Leaving with a first mate's certificate he came to Australia in the 1870s, and
after working on Queensland, spent some years as a drover, boundary rider and
station manager. He began writing for the press and contributed stories to the
Australasian, Sydney Mail, Queenslander, the Town and
Country Journal, the Pall Mall Gazette, and others. In 1893 he spent
a holiday in England and published a collection of his stories, Steve Brown's
Bunyip and other Stories. He had become acquainted with Rudyard Kipling who
wrote an introductory poem for the volume. Barry returned to Australia and about
1896 joined the staff of the Sydney Evening News, and in the same year
another collection of his stories was published, In the Great Deep: Tales of
the Sea. This was followed by two novels, The Luck of the Native Born
(1898), and A Son of the Sea (1899).
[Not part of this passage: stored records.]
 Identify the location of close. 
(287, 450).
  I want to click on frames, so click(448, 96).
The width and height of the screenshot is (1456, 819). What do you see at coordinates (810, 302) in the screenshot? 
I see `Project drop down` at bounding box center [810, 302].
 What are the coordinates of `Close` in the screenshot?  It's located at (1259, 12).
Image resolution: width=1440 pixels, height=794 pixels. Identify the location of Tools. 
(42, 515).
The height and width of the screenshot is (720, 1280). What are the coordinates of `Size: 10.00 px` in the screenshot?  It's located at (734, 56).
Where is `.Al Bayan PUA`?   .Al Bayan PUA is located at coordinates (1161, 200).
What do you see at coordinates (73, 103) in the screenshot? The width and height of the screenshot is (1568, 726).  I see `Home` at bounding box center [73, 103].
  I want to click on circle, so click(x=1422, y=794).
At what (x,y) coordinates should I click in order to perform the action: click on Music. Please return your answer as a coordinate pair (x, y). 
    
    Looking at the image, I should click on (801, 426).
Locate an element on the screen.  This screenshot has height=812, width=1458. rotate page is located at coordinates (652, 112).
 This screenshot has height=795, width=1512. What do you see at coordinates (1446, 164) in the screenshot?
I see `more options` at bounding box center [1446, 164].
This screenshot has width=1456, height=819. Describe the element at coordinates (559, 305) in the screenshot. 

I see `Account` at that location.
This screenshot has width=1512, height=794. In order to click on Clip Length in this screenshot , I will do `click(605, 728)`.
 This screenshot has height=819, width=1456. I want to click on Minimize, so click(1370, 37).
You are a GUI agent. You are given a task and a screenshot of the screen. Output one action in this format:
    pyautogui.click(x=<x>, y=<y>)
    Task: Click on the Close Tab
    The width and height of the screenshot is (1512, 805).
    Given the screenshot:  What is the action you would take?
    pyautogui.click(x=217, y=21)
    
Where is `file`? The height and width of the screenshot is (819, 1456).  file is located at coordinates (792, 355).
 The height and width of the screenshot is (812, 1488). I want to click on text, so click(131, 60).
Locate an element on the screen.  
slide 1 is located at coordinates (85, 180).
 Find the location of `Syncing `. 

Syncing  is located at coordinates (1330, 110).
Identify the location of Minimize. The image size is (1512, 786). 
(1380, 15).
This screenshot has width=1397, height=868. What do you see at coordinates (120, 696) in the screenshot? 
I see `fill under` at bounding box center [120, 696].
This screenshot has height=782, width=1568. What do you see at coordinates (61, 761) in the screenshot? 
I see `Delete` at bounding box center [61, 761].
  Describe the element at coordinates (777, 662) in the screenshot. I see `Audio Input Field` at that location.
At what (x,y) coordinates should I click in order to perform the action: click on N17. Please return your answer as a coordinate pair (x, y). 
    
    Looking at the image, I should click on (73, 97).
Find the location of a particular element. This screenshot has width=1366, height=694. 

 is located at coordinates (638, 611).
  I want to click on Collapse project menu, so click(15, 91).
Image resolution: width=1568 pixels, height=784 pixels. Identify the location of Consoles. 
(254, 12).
Three collections of short stories
followed, Against the Tides of Fate (1899), Red Lion and Blue Star
(1902), and Sea Yarns (1910). South Sea Shipmates, a sea story,
was published posthumously in 1914. Barry died at Sydney on 23 September 1911.
He was a man of lovable character who had had an adventurous life, and much of
his work is based on his own experiences. His novels are readable, if somewhat
conventional, and his short stories, some of which appeared in leading popular
magazines in England, are usually thoroughly competent pieces of direct writing.